> WHAT YOU WILL DO
Print the listing below a second time, exactly, and omit its images.
START SUPPLIED MATERIAL
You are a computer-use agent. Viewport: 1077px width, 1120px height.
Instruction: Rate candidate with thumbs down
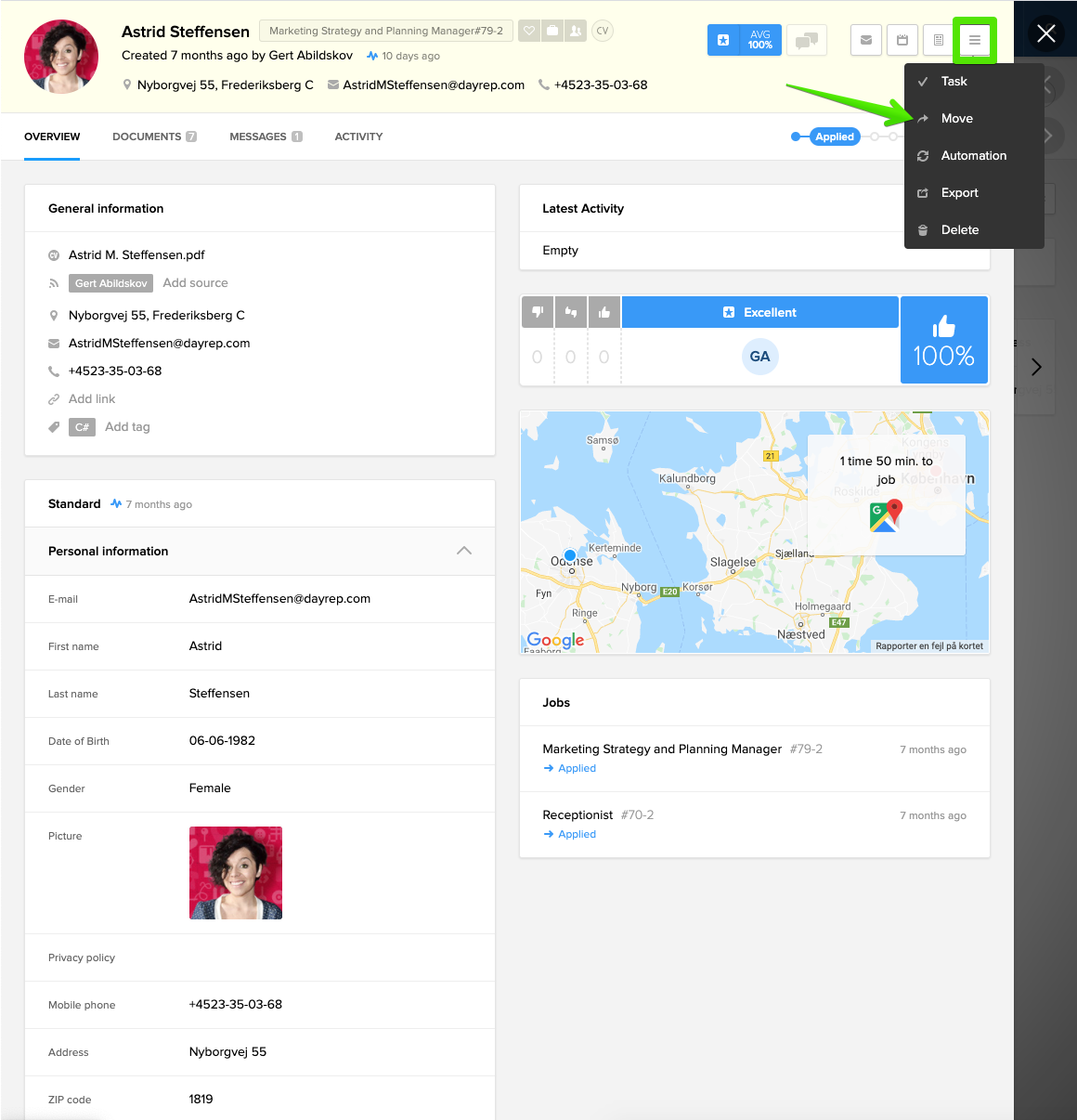538,312
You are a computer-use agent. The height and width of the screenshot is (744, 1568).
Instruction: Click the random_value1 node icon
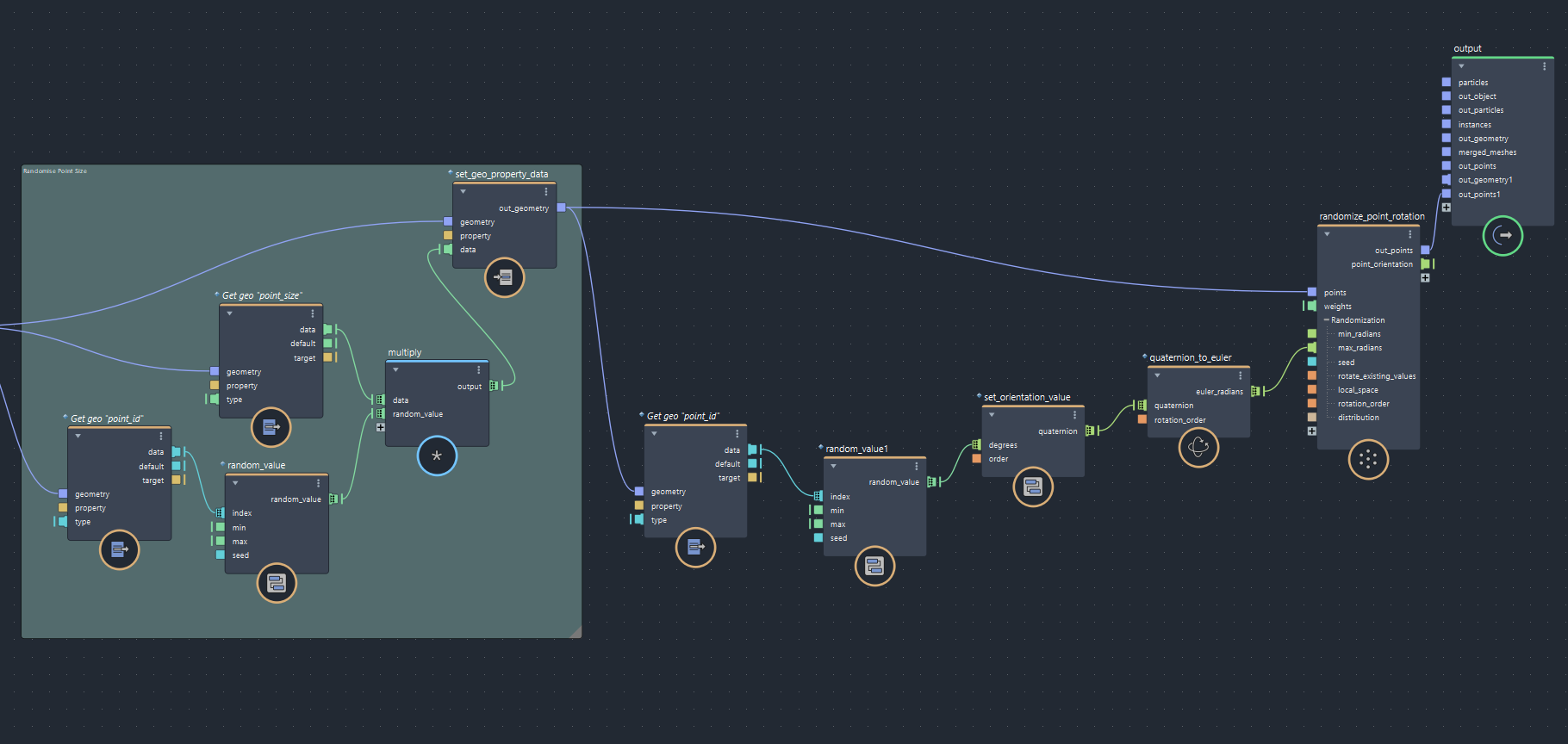pos(874,566)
END SUPPLIED MATERIAL
> WRITTEN REPLY
You are a computer-use agent. Viewport: 1077px width, 1120px height.
Instruction: Rate candidate with thumbs down
538,312
You are a computer-use agent. The height and width of the screenshot is (744, 1568).
Instruction: Click the random_value1 node icon
pos(874,566)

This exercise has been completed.